Stored dataset items
● ● ●

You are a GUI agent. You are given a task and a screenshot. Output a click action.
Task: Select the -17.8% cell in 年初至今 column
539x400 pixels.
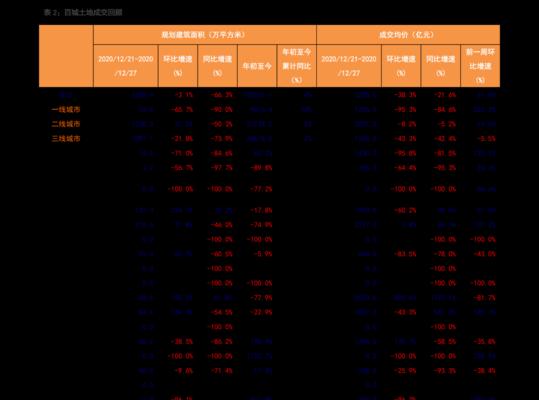262,210
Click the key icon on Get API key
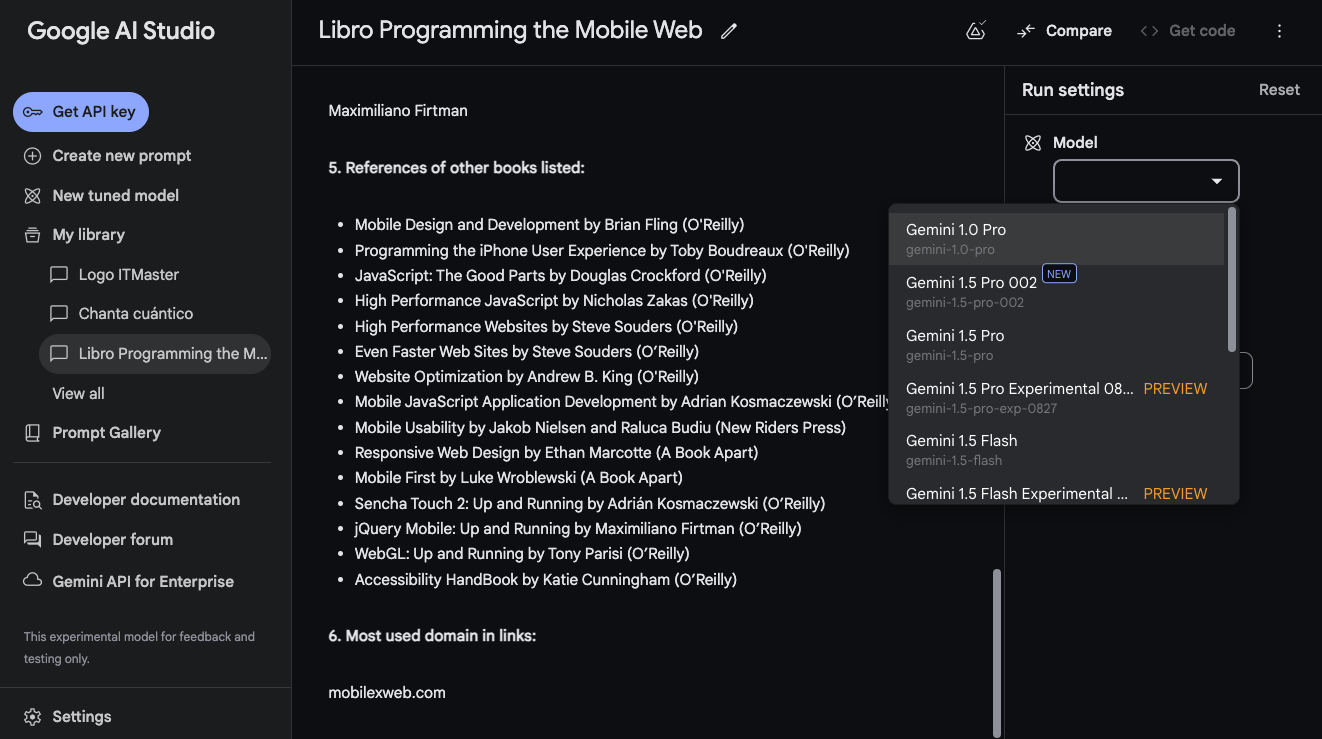 [33, 112]
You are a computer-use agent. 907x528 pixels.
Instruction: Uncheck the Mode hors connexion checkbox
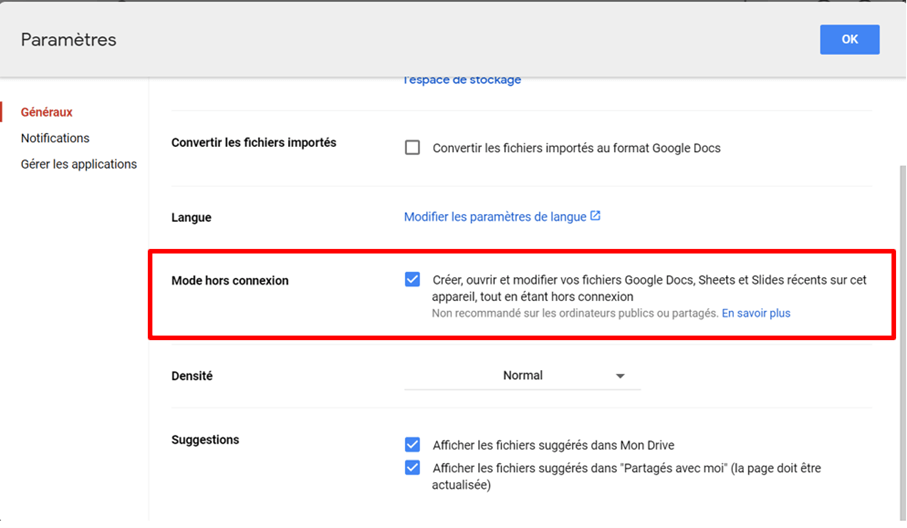point(412,280)
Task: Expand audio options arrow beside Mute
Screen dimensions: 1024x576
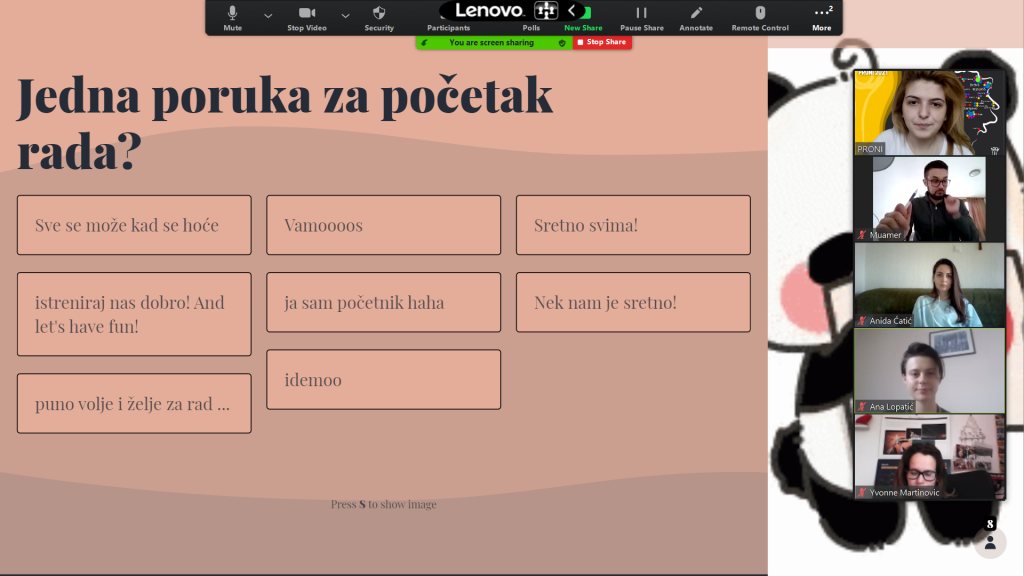Action: (267, 16)
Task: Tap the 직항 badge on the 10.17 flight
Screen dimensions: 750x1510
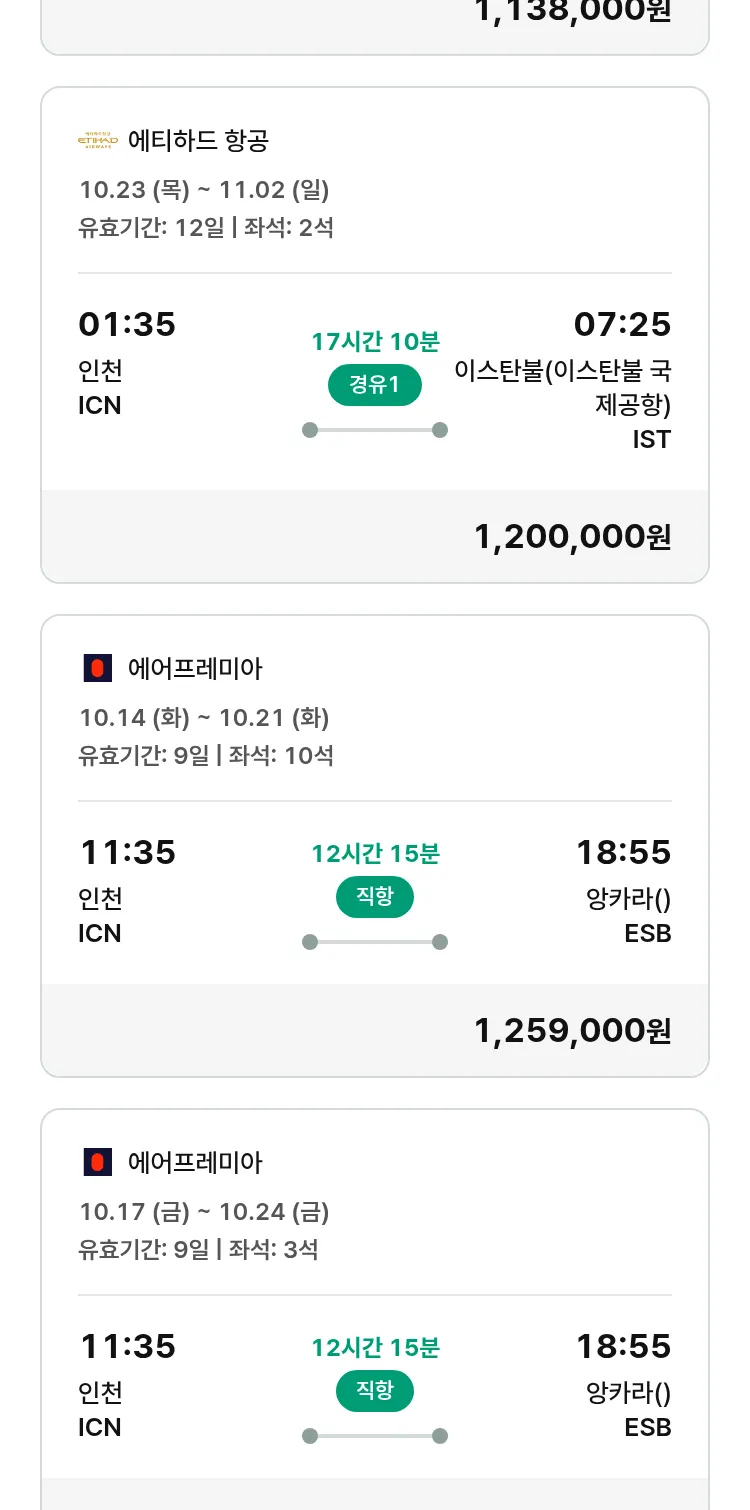Action: [375, 1391]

● ● ●

• _Problem requirements_: The data shown above must be printed again exactly, with no images included.

• _Result_:
You are a GUI agent. You are given a task and a screenshot. Output a click action.
Task: Select the -17.8% cell in 年初至今 column
539x400 pixels.
262,210
Click the key icon on Get API key
 [33, 112]
You are a computer-use agent. 907x528 pixels.
Instruction: Uncheck the Mode hors connexion checkbox
point(412,280)
Task: Expand audio options arrow beside Mute
Screen dimensions: 1024x576
Action: (267, 16)
Task: Tap the 직항 badge on the 10.17 flight
Screen dimensions: 750x1510
Action: [375, 1391]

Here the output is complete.